11/14/2025
🌿 Hypermobility & Yoga: Finding Strength in Flexibility
Hypermobility, in the most simple terms, means your joints move beyond the typical range of motion. For some, this feels like a superpower—deep backbends, effortless splits, fluid transitions. But it can also bring challenges: instability, pain, or fatigue when the body isn’t supported.
Yoga offers a beautiful way to work with hypermobility, not against it. The practice isn’t about chasing the deepest stretch—it’s about cultivating balance, strength, and awareness.
✨ Tips for Yogis with Hypermobility
• Prioritize strength over depth: Engage muscles to stabilize joints rather than sinking into flexibility.
• Micro-bends are magic: A slight bend in the knees or elbows protects hypermobile joints from locking out.
• Slow transitions: Moving mindfully between poses builds control and reduces strain.

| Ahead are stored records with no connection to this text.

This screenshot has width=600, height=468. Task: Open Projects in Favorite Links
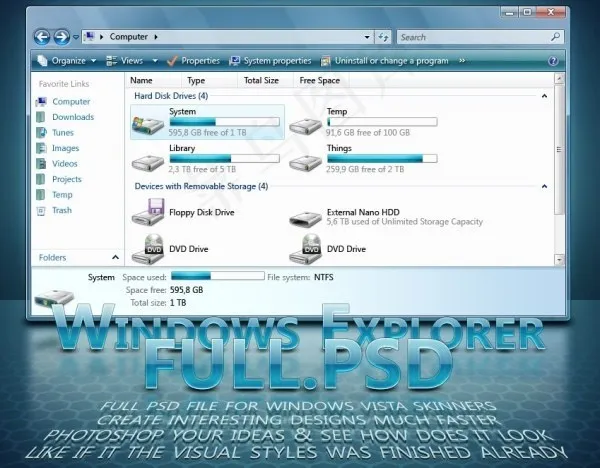[x=67, y=179]
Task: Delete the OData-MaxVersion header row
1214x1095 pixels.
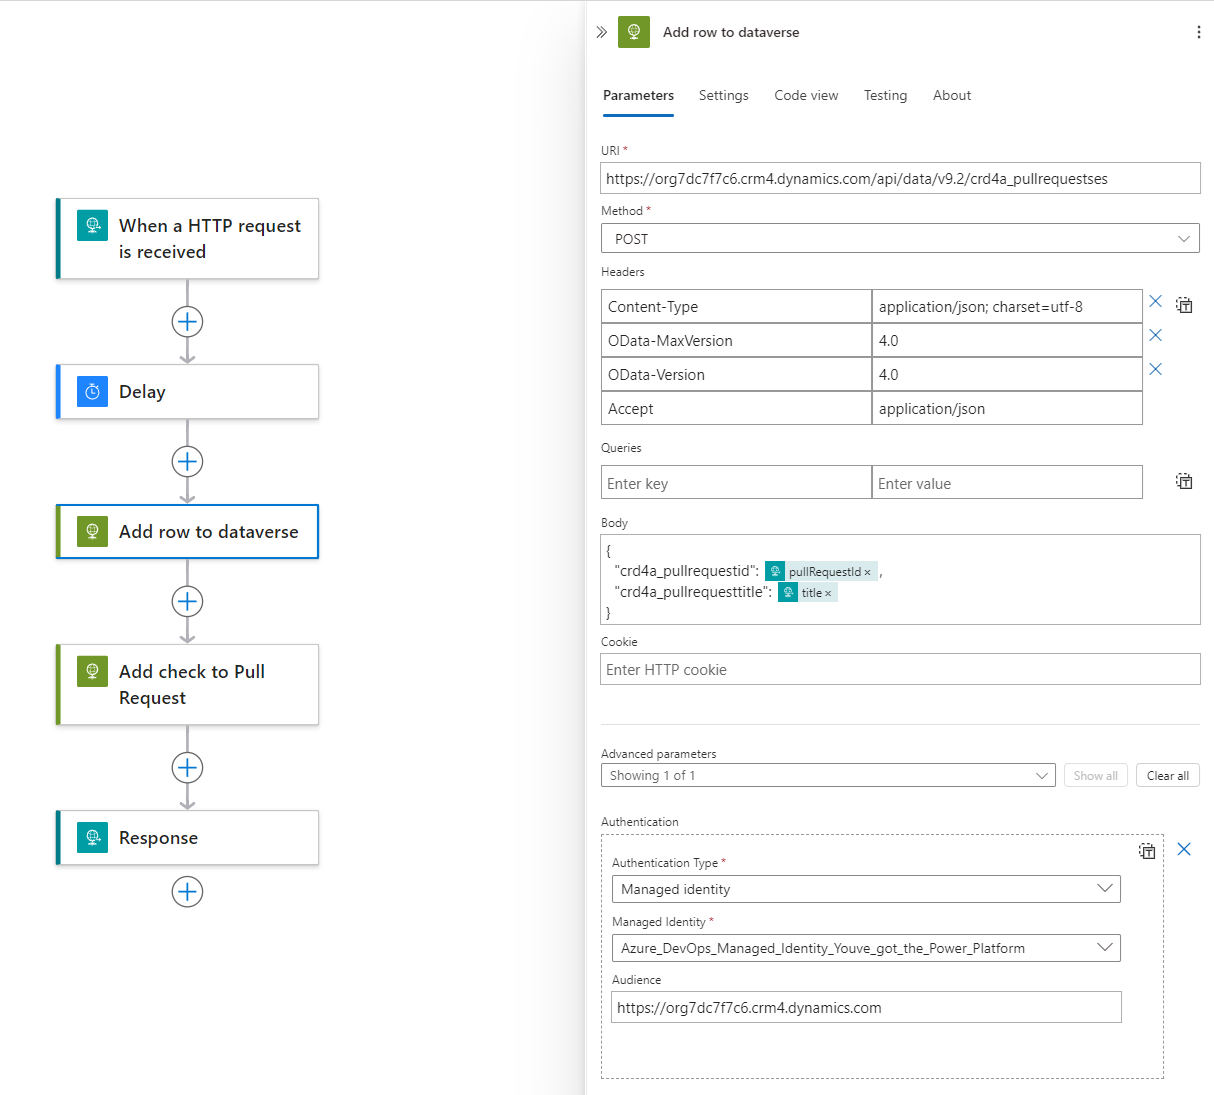Action: click(1156, 335)
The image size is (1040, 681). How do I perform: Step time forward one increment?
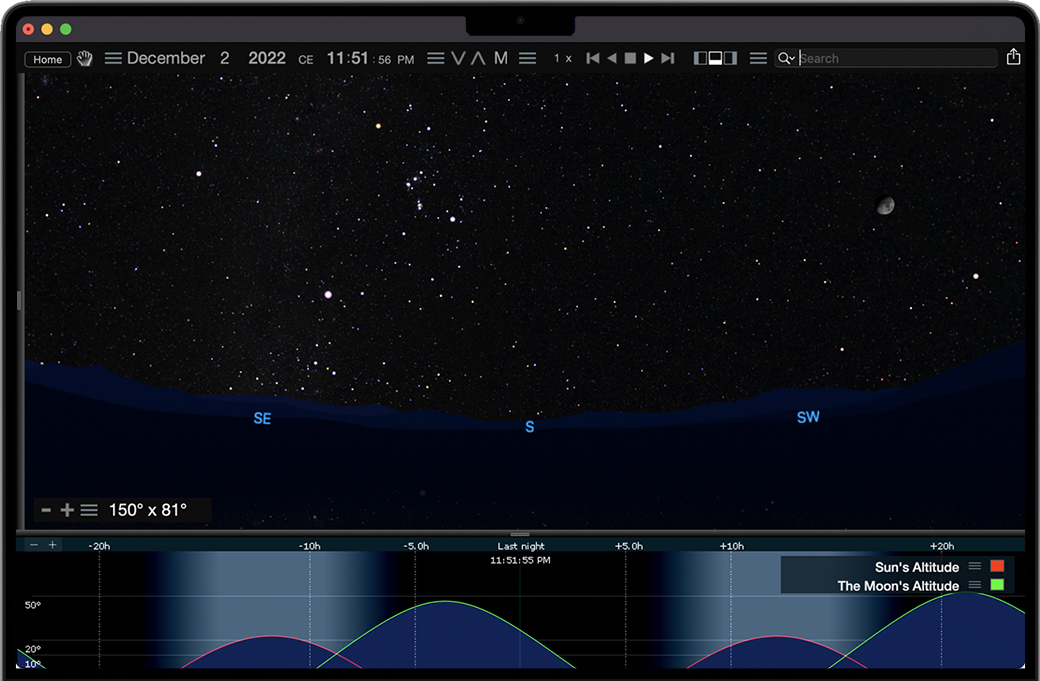pyautogui.click(x=668, y=59)
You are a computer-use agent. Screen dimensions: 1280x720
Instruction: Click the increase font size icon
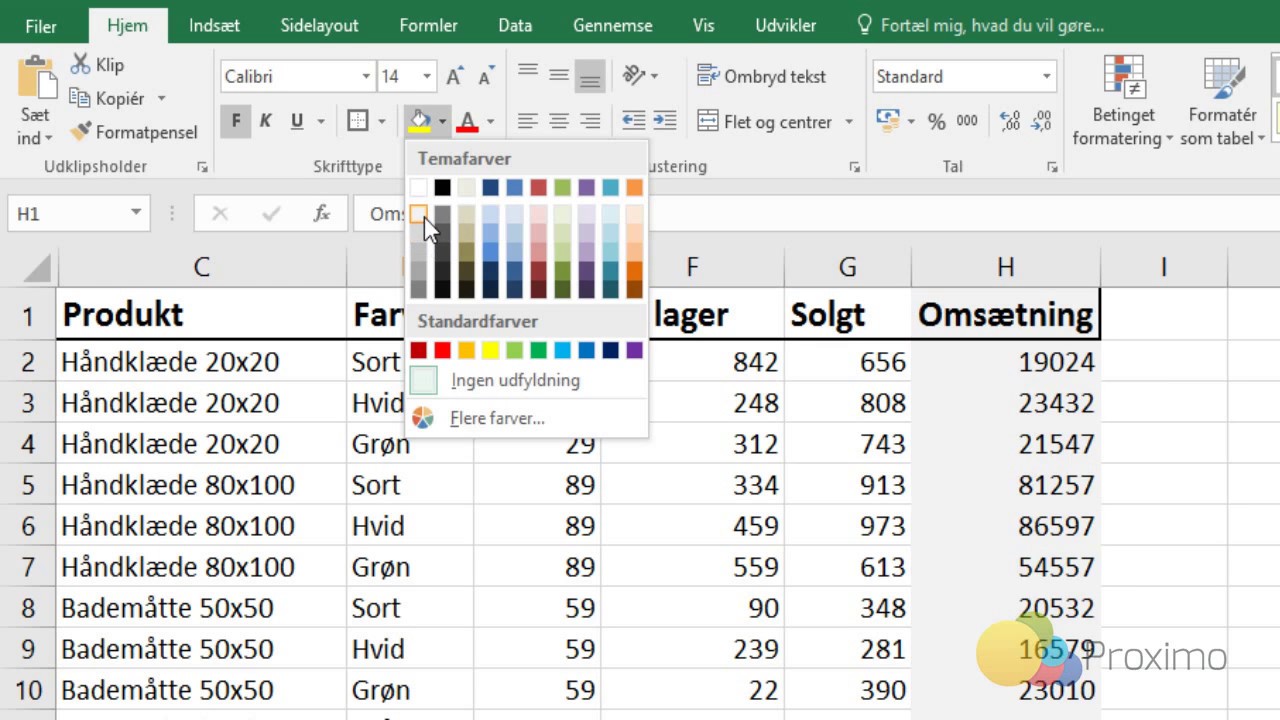point(455,76)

• Props are allies: Blocks, straps, and bolsters create safe alignment and support.
• Listen inward: Your edge isn’t the furthest point—it’s the place where effort meets ease.
• Remember: Just because you can doesn’t mean you should.
Yoga becomes less about “how far can I go” and more about “how well can I hold myself.” For hypermobile bodies, that shift is liberating. It transforms practice into a journey of resilience, strength, and self-trust.